_EXERCISE REQUIREMENTS_. Please take the lines from the one holding "Toggle the Earnings Per Share legend button" through the one holding "You are a computer-use agent. The" in the data below and copy them exactly.

-------------------------

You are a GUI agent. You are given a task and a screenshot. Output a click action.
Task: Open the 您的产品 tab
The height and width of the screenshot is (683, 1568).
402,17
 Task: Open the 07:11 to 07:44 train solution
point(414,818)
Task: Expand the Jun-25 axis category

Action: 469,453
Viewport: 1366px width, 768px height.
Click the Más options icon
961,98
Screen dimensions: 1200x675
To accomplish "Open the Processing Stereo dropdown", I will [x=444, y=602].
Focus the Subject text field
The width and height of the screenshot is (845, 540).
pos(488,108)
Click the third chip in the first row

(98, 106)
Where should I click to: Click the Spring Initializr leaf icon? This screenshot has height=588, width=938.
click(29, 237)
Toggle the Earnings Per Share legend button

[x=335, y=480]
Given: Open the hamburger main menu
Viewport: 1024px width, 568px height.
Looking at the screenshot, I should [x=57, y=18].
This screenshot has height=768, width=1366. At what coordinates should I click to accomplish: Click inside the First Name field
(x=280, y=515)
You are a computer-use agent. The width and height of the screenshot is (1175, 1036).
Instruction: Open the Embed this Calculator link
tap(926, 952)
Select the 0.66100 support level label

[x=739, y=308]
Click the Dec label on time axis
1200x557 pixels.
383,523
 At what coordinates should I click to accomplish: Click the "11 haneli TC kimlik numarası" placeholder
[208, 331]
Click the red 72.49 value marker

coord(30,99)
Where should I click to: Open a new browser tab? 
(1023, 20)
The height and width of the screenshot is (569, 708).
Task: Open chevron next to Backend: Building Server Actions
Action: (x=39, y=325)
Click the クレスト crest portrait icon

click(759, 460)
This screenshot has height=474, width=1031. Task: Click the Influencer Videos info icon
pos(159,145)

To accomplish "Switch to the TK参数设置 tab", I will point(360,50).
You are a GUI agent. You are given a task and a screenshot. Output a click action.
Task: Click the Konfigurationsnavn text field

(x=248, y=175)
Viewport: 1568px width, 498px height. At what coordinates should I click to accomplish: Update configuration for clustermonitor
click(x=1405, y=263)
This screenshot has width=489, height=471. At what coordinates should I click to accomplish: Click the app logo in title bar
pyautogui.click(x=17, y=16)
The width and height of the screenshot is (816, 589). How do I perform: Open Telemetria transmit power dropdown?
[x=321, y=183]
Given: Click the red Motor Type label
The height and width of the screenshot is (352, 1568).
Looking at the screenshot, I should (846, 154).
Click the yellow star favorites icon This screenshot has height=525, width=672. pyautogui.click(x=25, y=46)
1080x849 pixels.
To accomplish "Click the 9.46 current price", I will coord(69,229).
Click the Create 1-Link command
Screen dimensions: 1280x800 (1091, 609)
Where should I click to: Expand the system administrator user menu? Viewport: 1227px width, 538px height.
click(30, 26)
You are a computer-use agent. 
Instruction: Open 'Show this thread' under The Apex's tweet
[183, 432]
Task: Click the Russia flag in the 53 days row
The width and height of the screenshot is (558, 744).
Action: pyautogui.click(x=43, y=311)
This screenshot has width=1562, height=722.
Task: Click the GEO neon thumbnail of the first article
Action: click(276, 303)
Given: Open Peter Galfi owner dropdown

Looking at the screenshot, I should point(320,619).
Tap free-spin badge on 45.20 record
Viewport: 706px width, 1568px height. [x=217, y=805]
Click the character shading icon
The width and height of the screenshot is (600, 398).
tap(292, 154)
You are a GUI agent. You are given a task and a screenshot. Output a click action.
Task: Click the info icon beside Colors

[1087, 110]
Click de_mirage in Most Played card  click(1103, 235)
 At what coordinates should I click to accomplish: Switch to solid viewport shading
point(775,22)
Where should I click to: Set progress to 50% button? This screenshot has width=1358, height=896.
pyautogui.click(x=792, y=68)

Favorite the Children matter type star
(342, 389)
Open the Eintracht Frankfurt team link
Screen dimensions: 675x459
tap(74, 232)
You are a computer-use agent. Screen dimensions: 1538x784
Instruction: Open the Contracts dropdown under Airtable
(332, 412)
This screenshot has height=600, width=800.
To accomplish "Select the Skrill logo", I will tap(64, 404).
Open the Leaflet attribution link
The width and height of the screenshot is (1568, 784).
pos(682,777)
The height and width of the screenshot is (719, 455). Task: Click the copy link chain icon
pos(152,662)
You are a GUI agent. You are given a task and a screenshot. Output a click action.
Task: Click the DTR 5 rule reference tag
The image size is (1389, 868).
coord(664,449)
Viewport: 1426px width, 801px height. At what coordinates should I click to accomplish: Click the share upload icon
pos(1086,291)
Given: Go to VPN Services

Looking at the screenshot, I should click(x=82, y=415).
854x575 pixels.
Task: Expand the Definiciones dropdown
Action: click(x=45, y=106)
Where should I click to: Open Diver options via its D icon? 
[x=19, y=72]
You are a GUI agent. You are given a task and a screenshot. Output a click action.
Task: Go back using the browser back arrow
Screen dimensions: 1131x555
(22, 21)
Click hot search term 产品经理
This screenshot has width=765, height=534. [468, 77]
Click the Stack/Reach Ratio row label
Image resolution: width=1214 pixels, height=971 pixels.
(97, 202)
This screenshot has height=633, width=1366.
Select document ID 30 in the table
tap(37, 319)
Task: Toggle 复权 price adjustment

-------------------------

_ANSWER TO THIS TASK_.
Toggle the Earnings Per Share legend button

[x=335, y=480]
Given: Open the hamburger main menu
Viewport: 1024px width, 568px height.
Looking at the screenshot, I should [x=57, y=18].
This screenshot has height=768, width=1366. At what coordinates should I click to accomplish: Click inside the First Name field
(x=280, y=515)
You are a computer-use agent. The width and height of the screenshot is (1175, 1036).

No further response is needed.